The following is the text of a speech Adrienne Albert, president of Manhattan real estate brokerage firm The Marketing Directors, gave at the monthly luncheon meeting of Associated Builders and Owners this past September.

I was asked to speak about the residential market. We all know it’s hot. The questions are: How hot and for how long?

In the early and mid ’80s, real estate was hot. EVERYONE was talking about apartment prices and rents. I began to worry about the market when doormen, who were buying apartments to rent out, would ask me for investment advice. We all remember the pain of the recession in the early nineties and the climb back to a healthy market. Well, residential real estate is hot again–everybody’s talking about it.
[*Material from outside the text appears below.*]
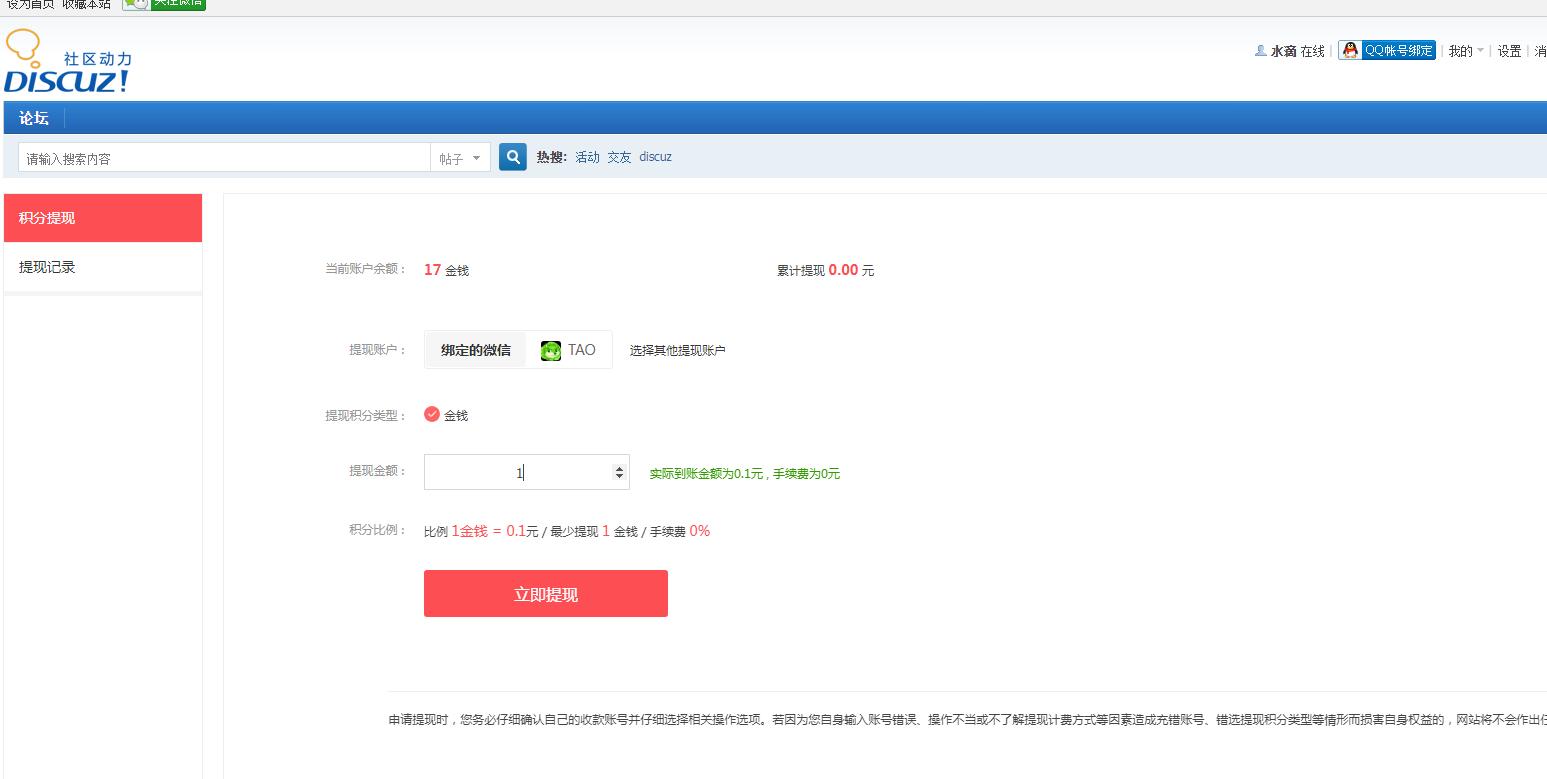This screenshot has width=1547, height=779.
Task: Click the blue search magnifier button
Action: pyautogui.click(x=512, y=157)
But it’s a different buzz because so little product has been built over the last ten years. This buzz is about supply and demand in a prosperous economy. As Wall Street goes, so goes real estate, and with so little supply and a booming Wall Street, residential real estate is skyrocketing!
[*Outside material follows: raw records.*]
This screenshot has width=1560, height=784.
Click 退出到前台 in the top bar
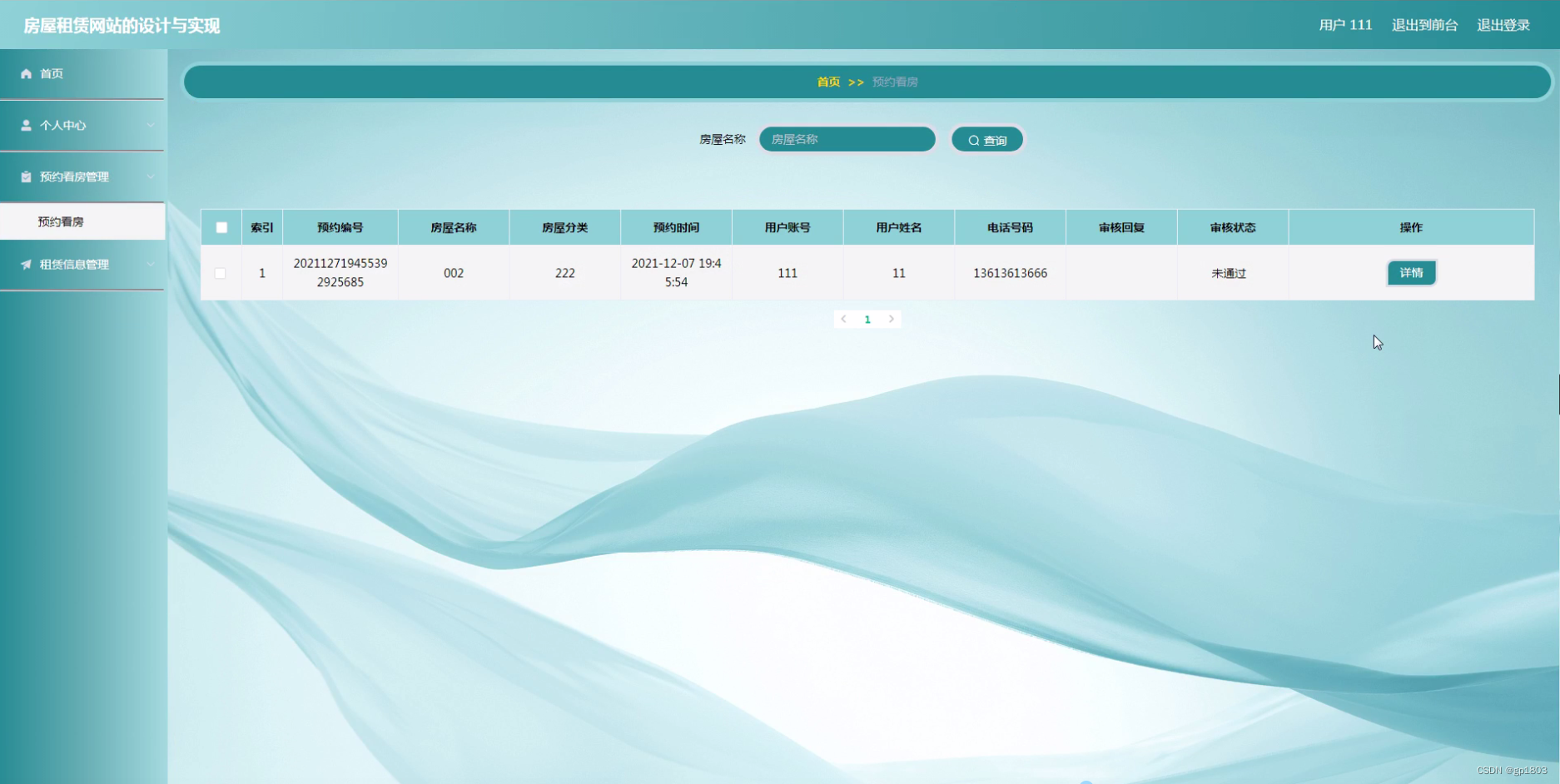[x=1425, y=25]
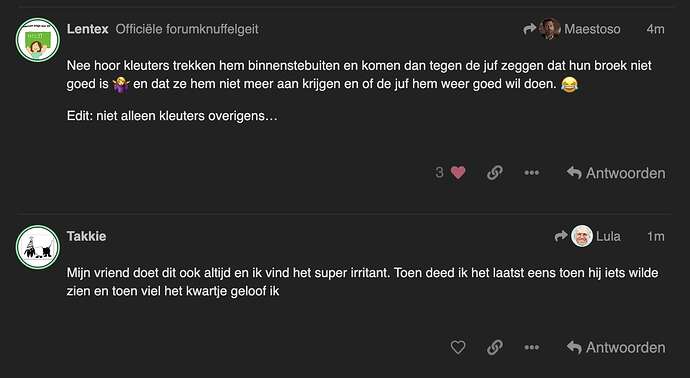This screenshot has width=690, height=378.
Task: Open Lentex's profile avatar
Action: pyautogui.click(x=38, y=40)
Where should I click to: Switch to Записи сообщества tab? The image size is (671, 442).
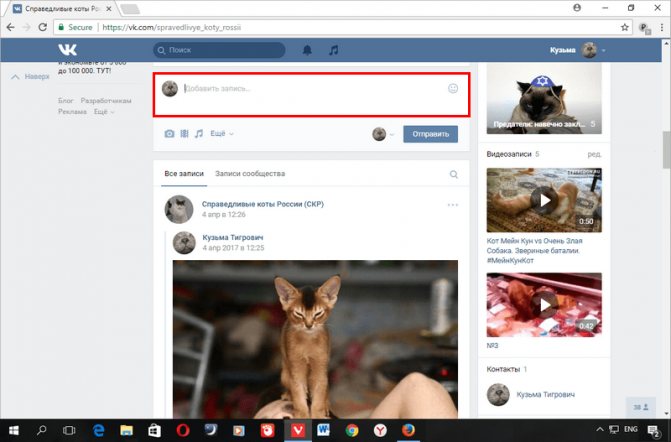(250, 174)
Let’s compare today’s condominium market to that of a year ago. We use condominium transfers as a value measure because they are recorded, and the information is in the public realm. This information does not represent sales in our shop, but all condominium transfers. (We disregard bulk sales, and sales that seem to be non-arms-length transactions, and transactions that we feel may be reporting errors.) So, in the first half of 1999, approximately 2,369 units were traded versus 2,434 in 2000, for an increase in volume of less than three percent–very little change. Before you question whether that number of homes isn’t too high, if I remember correctly, there were about 2,500 new for-sale units entering the marketplace in 1984–when prices jumped 30 percent! We were grossly undersupplied then, and we are now.

The dollar volume of transactions in the first six months of 1999 was roughly $1.3 billion, as compared with $1.7 billion for the same period this year–an astounding 30 percent increase, as in 1984!